* **Directions**:
The line containing "Switch to the News" marks the end: quote every line from the start of the records below through it, word for word.

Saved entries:
==============================

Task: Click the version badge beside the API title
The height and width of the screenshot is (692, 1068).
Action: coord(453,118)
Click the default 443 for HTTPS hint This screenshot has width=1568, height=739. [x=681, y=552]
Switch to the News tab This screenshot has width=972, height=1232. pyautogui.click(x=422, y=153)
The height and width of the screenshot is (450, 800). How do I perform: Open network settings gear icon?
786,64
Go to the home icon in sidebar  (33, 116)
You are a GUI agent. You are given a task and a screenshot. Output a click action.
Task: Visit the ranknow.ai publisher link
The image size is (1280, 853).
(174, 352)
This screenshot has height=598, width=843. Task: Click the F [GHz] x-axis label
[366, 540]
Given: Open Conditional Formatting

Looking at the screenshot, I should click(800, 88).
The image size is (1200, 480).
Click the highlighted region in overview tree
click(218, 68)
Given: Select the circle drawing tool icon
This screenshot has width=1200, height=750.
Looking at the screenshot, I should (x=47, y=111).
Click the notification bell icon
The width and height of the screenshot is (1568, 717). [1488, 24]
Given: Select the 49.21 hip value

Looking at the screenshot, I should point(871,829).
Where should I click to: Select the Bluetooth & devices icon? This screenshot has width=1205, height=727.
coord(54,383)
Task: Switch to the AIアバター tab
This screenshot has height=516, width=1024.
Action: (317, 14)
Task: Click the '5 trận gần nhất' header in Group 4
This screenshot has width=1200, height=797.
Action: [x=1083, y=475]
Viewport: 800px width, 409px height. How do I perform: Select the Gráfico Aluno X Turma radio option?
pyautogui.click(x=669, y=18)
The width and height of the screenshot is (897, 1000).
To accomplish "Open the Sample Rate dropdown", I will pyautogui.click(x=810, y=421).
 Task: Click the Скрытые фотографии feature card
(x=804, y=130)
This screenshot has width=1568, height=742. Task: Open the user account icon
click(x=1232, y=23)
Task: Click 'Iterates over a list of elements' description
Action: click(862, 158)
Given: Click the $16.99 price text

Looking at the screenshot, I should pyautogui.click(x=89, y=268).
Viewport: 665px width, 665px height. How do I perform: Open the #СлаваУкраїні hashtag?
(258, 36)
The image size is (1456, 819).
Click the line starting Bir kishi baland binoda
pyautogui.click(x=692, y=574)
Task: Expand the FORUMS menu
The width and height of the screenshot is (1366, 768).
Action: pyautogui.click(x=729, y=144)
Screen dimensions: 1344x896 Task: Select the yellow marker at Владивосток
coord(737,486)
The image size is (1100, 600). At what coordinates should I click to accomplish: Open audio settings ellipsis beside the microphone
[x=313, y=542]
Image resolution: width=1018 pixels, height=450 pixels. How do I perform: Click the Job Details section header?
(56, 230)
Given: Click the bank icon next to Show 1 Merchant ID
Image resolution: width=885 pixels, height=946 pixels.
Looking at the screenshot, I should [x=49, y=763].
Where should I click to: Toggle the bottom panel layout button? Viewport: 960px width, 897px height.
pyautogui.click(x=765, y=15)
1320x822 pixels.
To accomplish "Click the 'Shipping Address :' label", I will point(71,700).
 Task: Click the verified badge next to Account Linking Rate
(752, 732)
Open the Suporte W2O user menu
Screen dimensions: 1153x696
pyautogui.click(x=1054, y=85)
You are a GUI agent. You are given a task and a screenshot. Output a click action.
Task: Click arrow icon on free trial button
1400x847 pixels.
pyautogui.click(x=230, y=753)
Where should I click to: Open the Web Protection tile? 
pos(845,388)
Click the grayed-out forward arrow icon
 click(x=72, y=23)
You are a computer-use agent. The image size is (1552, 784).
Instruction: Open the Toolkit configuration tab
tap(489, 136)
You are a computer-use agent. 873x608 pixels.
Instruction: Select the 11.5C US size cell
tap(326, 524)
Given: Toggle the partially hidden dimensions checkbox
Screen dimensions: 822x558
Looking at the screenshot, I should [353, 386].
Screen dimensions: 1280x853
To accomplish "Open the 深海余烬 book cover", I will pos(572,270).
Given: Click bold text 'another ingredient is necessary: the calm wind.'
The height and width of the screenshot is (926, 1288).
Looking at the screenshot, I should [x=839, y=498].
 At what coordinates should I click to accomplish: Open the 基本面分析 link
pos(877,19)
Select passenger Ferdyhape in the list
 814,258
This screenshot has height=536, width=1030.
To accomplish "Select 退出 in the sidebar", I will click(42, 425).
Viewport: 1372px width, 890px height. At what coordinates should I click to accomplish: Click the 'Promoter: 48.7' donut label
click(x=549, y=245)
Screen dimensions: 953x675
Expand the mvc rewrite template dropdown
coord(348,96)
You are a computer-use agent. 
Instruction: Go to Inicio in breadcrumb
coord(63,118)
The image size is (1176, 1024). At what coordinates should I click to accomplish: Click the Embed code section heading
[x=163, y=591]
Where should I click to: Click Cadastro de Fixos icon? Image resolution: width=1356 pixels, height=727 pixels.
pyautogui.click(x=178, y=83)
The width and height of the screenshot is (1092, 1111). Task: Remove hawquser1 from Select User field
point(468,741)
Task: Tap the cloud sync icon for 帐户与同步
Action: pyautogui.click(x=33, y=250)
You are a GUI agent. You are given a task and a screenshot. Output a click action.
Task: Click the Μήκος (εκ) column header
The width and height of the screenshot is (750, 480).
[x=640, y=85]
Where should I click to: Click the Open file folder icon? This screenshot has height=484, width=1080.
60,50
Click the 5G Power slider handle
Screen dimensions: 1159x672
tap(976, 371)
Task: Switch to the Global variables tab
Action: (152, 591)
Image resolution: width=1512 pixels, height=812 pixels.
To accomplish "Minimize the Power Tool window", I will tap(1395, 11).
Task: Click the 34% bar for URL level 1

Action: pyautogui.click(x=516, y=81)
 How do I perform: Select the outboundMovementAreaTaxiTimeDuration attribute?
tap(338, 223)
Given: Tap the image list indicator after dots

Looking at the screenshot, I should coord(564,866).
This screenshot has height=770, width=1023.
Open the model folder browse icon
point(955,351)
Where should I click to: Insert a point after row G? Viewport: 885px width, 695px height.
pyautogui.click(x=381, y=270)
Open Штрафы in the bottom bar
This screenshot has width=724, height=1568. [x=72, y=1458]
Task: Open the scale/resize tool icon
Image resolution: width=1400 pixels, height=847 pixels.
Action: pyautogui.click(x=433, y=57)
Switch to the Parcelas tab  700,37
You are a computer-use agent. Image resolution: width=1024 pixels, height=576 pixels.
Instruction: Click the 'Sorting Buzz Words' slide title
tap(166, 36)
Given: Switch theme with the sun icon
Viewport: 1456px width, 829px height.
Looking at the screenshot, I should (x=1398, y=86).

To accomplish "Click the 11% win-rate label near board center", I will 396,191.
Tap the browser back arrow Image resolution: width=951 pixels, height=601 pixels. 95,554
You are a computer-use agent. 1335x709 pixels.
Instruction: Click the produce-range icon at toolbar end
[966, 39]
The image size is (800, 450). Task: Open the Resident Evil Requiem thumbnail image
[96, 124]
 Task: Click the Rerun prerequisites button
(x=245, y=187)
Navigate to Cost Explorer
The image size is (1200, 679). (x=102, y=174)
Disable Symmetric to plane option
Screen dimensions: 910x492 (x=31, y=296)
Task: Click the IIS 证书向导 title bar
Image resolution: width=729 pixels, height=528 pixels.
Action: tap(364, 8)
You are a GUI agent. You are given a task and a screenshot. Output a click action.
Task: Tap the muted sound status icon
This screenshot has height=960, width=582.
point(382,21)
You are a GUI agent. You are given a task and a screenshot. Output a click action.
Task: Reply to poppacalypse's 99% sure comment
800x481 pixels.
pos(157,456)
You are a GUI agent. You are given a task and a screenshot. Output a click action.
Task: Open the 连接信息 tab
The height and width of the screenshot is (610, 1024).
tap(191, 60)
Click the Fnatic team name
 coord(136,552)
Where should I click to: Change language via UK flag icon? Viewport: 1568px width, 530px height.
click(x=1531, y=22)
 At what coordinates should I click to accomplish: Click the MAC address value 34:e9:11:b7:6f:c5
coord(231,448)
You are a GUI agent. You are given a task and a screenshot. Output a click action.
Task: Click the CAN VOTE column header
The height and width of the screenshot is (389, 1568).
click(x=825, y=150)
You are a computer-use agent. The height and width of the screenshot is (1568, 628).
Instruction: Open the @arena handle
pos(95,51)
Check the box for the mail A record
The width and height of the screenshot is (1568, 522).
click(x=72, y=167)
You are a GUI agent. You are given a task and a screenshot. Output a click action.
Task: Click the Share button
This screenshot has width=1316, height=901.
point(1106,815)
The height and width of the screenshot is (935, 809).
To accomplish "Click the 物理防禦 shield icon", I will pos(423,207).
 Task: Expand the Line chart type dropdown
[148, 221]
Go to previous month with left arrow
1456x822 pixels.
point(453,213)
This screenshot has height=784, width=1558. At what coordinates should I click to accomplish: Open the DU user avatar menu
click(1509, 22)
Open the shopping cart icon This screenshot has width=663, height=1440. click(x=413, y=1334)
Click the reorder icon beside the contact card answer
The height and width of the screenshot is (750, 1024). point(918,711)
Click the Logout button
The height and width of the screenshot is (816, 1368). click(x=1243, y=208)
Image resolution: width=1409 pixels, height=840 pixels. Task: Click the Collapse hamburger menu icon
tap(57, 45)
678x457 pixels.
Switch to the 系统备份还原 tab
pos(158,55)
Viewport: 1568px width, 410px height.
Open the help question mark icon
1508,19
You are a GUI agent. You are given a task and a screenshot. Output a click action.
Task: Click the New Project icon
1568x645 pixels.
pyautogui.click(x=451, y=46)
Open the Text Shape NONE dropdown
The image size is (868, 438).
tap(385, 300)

==============================

* **Expected answer**:
Task: Click the version badge beside the API title
The height and width of the screenshot is (692, 1068).
Action: coord(453,118)
Click the default 443 for HTTPS hint This screenshot has width=1568, height=739. [x=681, y=552]
Switch to the News tab This screenshot has width=972, height=1232. pyautogui.click(x=422, y=153)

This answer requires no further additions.